Installing a file also updates your original Pipfile with the new installed packages so you have everything ready and with less commands in your terminal. Now you can share your project information and people can install it from the data in your pipfile.

Cloning a repo

So now what i believe is the most common scenario, you found a super cool project in Github/GitLab or whatever SCM you use and you want to use it, problem is, it contains a requirements.txt file…. not a problem for pipenv!

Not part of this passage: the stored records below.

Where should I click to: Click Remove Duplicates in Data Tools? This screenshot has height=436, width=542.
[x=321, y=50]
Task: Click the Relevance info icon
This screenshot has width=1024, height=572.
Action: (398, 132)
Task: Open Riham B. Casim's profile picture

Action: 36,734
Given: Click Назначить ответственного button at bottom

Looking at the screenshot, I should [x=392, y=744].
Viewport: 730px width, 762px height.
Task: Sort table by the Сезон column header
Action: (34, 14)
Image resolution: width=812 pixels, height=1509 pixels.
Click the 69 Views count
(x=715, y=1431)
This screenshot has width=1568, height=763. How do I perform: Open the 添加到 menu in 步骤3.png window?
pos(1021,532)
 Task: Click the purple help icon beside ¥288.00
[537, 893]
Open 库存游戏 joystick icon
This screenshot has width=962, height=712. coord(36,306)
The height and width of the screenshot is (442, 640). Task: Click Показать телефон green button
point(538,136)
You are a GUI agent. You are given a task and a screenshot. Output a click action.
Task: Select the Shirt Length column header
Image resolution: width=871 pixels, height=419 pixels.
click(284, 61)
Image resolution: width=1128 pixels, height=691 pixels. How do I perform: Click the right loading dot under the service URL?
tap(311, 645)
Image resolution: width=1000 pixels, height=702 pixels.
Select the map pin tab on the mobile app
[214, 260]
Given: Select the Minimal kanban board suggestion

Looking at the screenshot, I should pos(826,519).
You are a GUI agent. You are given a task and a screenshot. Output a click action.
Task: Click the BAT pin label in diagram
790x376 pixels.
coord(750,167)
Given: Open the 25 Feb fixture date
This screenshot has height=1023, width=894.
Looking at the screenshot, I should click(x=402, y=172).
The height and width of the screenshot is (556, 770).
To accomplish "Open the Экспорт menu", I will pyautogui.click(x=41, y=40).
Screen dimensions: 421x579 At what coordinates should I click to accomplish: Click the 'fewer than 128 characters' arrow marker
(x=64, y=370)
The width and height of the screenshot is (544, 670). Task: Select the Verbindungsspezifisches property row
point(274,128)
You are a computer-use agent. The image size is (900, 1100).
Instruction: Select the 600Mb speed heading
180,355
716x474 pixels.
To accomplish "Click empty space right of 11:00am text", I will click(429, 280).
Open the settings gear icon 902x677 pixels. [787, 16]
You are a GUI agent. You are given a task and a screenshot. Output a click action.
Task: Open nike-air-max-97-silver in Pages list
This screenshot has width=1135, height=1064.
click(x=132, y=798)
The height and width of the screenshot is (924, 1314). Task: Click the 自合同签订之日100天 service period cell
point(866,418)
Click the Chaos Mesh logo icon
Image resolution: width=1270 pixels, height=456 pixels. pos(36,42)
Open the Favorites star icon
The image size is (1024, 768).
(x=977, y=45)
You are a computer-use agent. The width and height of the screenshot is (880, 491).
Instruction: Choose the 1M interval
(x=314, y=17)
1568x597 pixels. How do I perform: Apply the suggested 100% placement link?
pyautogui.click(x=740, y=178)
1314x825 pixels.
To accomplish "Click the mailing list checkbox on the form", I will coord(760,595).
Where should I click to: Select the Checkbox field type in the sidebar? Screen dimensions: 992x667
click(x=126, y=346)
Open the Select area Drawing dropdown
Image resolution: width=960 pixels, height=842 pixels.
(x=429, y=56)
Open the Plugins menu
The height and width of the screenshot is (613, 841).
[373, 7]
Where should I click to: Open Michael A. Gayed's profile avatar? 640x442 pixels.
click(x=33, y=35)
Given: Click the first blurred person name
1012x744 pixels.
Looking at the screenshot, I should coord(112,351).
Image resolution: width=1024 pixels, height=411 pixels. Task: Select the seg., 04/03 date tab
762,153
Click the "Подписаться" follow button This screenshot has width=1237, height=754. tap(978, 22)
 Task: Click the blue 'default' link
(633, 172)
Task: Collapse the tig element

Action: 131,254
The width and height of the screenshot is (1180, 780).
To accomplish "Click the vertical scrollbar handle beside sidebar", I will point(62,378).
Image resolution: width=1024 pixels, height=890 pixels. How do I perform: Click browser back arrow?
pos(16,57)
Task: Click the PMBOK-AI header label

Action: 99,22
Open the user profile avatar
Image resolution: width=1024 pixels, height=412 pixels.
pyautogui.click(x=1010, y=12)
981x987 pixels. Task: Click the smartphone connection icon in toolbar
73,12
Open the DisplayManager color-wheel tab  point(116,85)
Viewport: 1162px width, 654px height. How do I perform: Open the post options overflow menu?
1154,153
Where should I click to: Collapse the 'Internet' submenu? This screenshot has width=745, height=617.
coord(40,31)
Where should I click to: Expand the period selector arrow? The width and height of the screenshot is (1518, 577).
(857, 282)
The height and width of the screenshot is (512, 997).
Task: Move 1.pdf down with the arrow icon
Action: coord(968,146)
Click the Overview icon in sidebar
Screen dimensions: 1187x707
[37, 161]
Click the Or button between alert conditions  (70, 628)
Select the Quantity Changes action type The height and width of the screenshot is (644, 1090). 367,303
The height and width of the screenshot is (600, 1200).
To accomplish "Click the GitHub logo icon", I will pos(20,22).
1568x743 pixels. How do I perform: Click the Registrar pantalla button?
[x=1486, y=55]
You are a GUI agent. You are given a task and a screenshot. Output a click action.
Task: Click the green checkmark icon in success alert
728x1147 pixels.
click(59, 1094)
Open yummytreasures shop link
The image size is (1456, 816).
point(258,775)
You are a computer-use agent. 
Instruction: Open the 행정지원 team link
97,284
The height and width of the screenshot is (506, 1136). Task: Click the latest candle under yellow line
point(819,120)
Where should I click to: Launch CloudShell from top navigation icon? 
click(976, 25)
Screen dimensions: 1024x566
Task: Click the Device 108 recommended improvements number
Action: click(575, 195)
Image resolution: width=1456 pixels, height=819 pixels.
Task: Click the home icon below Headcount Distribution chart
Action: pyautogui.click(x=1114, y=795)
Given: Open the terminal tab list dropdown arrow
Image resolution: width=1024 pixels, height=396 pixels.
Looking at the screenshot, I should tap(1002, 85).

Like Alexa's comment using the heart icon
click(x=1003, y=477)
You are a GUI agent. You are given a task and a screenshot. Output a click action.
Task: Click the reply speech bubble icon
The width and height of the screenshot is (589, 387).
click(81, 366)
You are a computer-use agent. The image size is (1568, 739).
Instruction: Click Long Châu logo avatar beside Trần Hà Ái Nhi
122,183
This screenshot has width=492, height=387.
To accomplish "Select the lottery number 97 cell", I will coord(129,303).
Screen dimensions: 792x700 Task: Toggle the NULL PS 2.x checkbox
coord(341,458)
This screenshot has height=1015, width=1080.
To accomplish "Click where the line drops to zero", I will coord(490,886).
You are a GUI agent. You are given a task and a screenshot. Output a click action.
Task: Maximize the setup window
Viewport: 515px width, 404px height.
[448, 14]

git clone super_nice_project Once you have the project available, simply create your virtualenv and then install the dependencies in the requirements.txt file by letting pipenv know where to find it.

pipenv --three
pipenv install -r requirements.txt

Requirements file provided! Importing into Pipfile…
Pipfile.lock not found, creating…
Locking [dev-packages] dependencies…
Locking [packages] dependencies…
Updated Pipfile.lock (956749)!
Installing dependencies from Pipfile.lock (956749)

Conclusion

So now you know the basics on how to use pipenv so please go ahead and upgrade how you manage your projects, not only its easier to install and keep control of things but it also offers a lot of different cool concepts and features we didn’t cover here like spawning the virtualenv in a shell so you can run commands directly for things like Flask that demand you to launch it directly from the environment to test it out, which is similar to doing the good ol’ source env/bin/activate. Also having dev only dependencies, etc.